15 May 2017

Xingcheng

So we left Panjin today. A bit sad as there were a lot of nice people here.

Having booked our train ticket last night there was no rush, although we didn’t bother trying breakfast again. A cup of instant coffee would do, although I am now down to my last one.

The bus to the station took us a roundabout way, so we got to see a few extra streets of Panjin before we got there and it was through security and a long wait for the train. About 10 minutes before departure (and before the train had even arrived) we were allowed onto the platform and watching the train pull up. This time we were almost right on our carriage, so there was no frantic run to get to our carriage on time. The trip was long and uneventful. It took over three hours to go a very short distance. Not caused in the least by stopping for half an hour just after we started. No idea why, but it was frustrating. More frustrating than the drunk guy across from us with no sense of personal space. Everything we did was of immense fascination to him.

The long flat lands made a difference to the hills we were used to, and the freshly plowed black soil reminded us of Australia. There is some prime agricultural lands here, and we wondered what crops they would be growing. A few tractors were about finishing off some massive paddocks.

A few industrial places passed us by and we were in Xingcheng. This is a city from the Ming Dynasty that is relatively untouched. The old city walls still stand along with all the gate houses and it wasn’t filled with skyscrapers.

The first hotel we tried actually accepted us. Reasonable price, clean room, bed flatter and harder than the floor and nice people. So we were able to start looking around straight away. The old city walls were just down the street from where we were staying.

It showed straight away how few tourists this place gets. It may be famous for its beaches at the coast, but here the outside of the wall was all bike and motorbike repair shops. The entrance gate has a crescent moon wall around it creating a courtyard to trap troops inside as you rain death down from above. A practical design as long as the attackers don’t have siege engines.

Inside there were no cars and only a few bikes around. Considering that the main shops here sold bikes. There was a pair of awesome Chinese bikes with sidecars that if we could have bought we would have. Small old military models but in very good condition. We almost asked how much they were, but they wouldn’t fit in our bags. Then there was the Royal Post buildings. This is a recreation that has been under construction since 2013, and no one has moved in yet. It is supposed to also be a museum to the Emperors postal service when it is finished. At the moment you can just walk around the eerily silent streets between empty buildings. There is a section where you can take your selfie with a bronze cast of an Emperor under the watchful glare of his generals. I don’t think they liked the fact that I tugged on the Emperors goatee.

Further in is the old bell tower. This is the central building with roads leading off roughly north-south and east-west. As we had come in on the west road, we went south. Here there was a nod to tourism, and the street was filled with nougat shops, hat stands, cheap sunglasses and kids toys. There were also all the other stalls you would expect in a tourist town. Yet it was contained to this one street. Down to the gate, and then we decided to walk around the wall for a bit.

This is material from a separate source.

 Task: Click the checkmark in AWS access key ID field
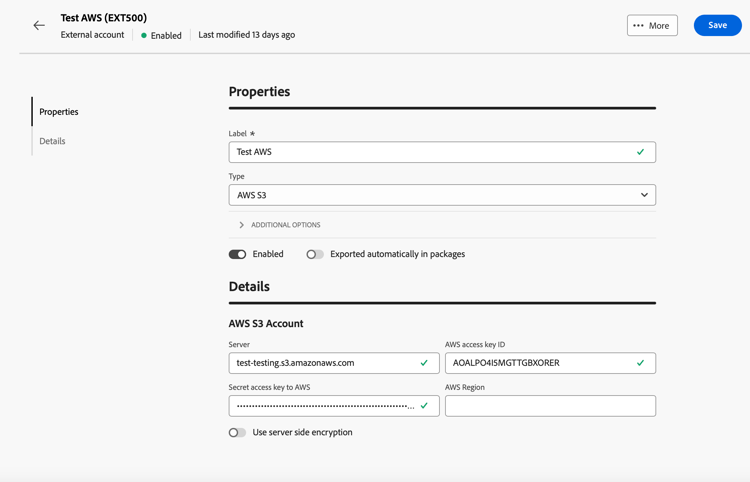641,363
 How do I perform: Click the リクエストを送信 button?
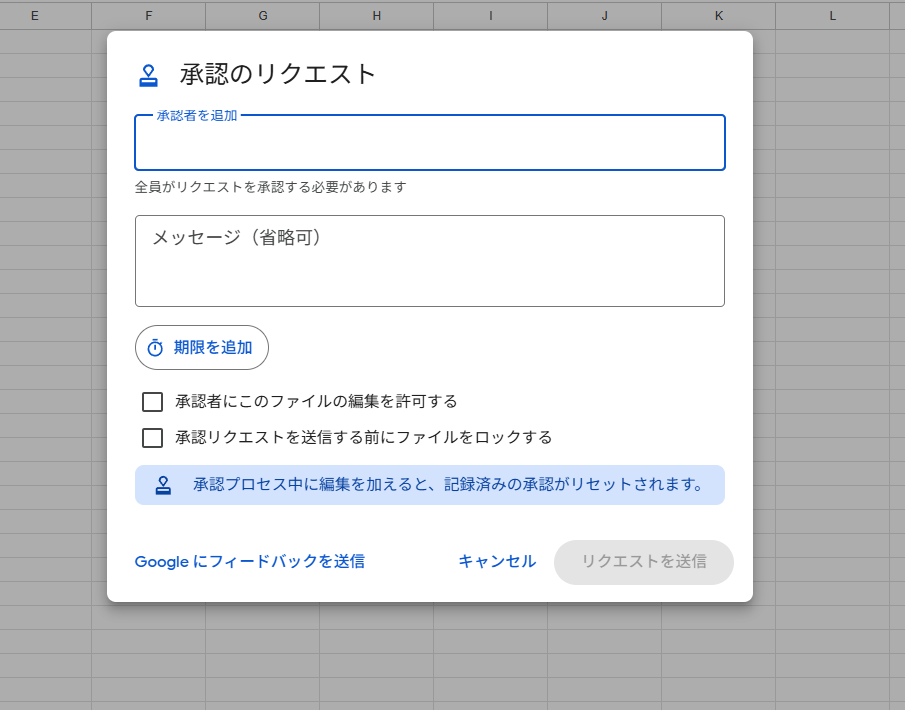[643, 562]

The town is really normal. Small houses in various stages of disrepair, narrow streets that abruptly end in a gate, and the occasional attraction. We did go into the old Confucian temple. This is one of the largest in this region of China, and one of the oldest.

It was a very peaceful place to walk around, and even though the temple is no where near as big or impressive as the one at Jangshui, it was still a pleasant walk in the grounds away from the noises of town. If town was a bit more crowded, you could imagine the old men retreating into here to play cards and get away from it all for a while, but as it was, apart from a few staff and caretakers the place was deserted.

Then out for a quick walk around the east entrance where there was a bit of a farmers market wrapping up for the day. We caused a bit of a stir walking around there but it was all good natured. Then onto the North Gate. All the gates are identical, and the whole town area is less than 2km2.

It doesn’t take that long to walk around, and is a very nice way to spend an afternoon. Very refreshing compared to the overly touristy places that this town could so easily become. We like it!